I was 2 when I first got on a plane.
I was 3 when I learnt how to read(thanks, Ibu).
I was 5 when I went to Disneyland.
I was 7(or was I 8?) when I had hamsters as a pet.
I was 9 when I first learnt how to play twinkle twinkle little star on the keyboard.
I was 10 when I fell in love with Harry Potter.
I was 12 when I learnt how to cross stitch(thanks again, Ibu).
I was 13 when I had my first boyfriend.
I was 14 when I learnt how to make spaghetti.
I was 15 when I moved to Penang.
I was 16 when I did something great with all 16 wonderful friends of mine.
I was 16 when I made my first kek batik.
I was 17 when I learnt how to make ice kacang.
I was 17 when I felt love again.
I am 18.

I was 3 when I started to get to know my dad.
I was 6 when I quite theatre school.
I was 10 when my two hamsters died.
I was 12 when my math teacher slapped me in the face :0
I was 13 when I lived in a house without parents.
I was 13 when I started to let the piano feel my anger.
I was 14 when I met my first love.
I was 14 when I skipped school.
I was 14 when I abused myself.
I was 15 when I moved to Penang.
I was 16 when I fell for the wrong person.
I was 17 when I was in pieces, all over the place.
I was 17 when I had my first near-death experience.
I am 18.

What I'm sharing here with you, seems a bit too personal. But it would kill me, to know that there are girls like me, facing the worst, helpless.

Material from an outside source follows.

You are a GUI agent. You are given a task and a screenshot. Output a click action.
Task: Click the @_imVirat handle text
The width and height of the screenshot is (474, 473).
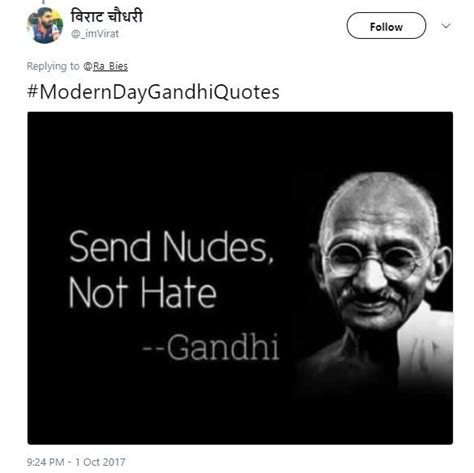[x=95, y=34]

It started off good. But eventually I became a troubled child, sister, grandaughter. The troubled things I've done, I could never be proud of. I was ruined. I suffered from drastic changes in life. I wanted all the love I could get. I know my other loved ones were having a difficult time too. Lucky them, they're grown ups and they have a more mature way to handle it, I suppose. I was still a kid. Confused at times. Question marks keep popping in and out of my head. Many of you may not understand my inappropriate actions at 14. I had trouble voicing out my feelings. Therefore, I decided to convert the emotional hurt into physical hurt. Something I could see. Easier for me. Atleast, that was what I thought. I was wrong. What I did was not the right way. I didn't want to leave KL. I didn't want to move to Penang. But when I did, I found a chance to start new; a chance to have great friends, a chance to watch my house grow, a chance to be independent, to mature and to live right. I changed. Physically, mentally, emotionally. I started wearing the tudung. I started to enjoy school life. My grades were up. I looked younger. I felt lighter. I was happier. Above that all, I still had a life in KL. I'd go back n forth. All of that: NOT EASY. I had difficulties juggling these things. But eventually, I got it right.

As you can see, I am not perfect. Im still young. So once a month, I have to face PMS. I apologize to all the men in my life, that may have been hurt during my encounter with it, which some of you men wouldn't know. At times I wish I could escape. But I'd prefer to face the music and do it right. I want to be optismistic. I want to understand others. I wish I was angellic enough to say "it's okay" to every single thing that has hurt me. But I'm no angel. I need to get hurt sometimes. I need to cry. I do realize sometimes I am a fair pain in the ass. Forgive me, I plead. Because I want to work things out when it goes wrong. I want to do the right thing. I want to make my loved ones happy. I want to be happy. Always. Why would I want to lose the greatest thing that has happened to me? I'll say this now. It's okay. I'm blessed with these extraordinary life events. Fall, and get up. Make the unfortunate, fortunate. Note that there's always a rainbow after heavy rain. Or there's a pot of gold at the end of every rainbow. Rainbow's good.

To you, reading this right now, don't sob too long about life.
Words from me, cry about it, sleep on it, get over it the next morning.
Words from Mic Jagger, you can't always get what you want. But if you try sometimes, you find, you get what you need.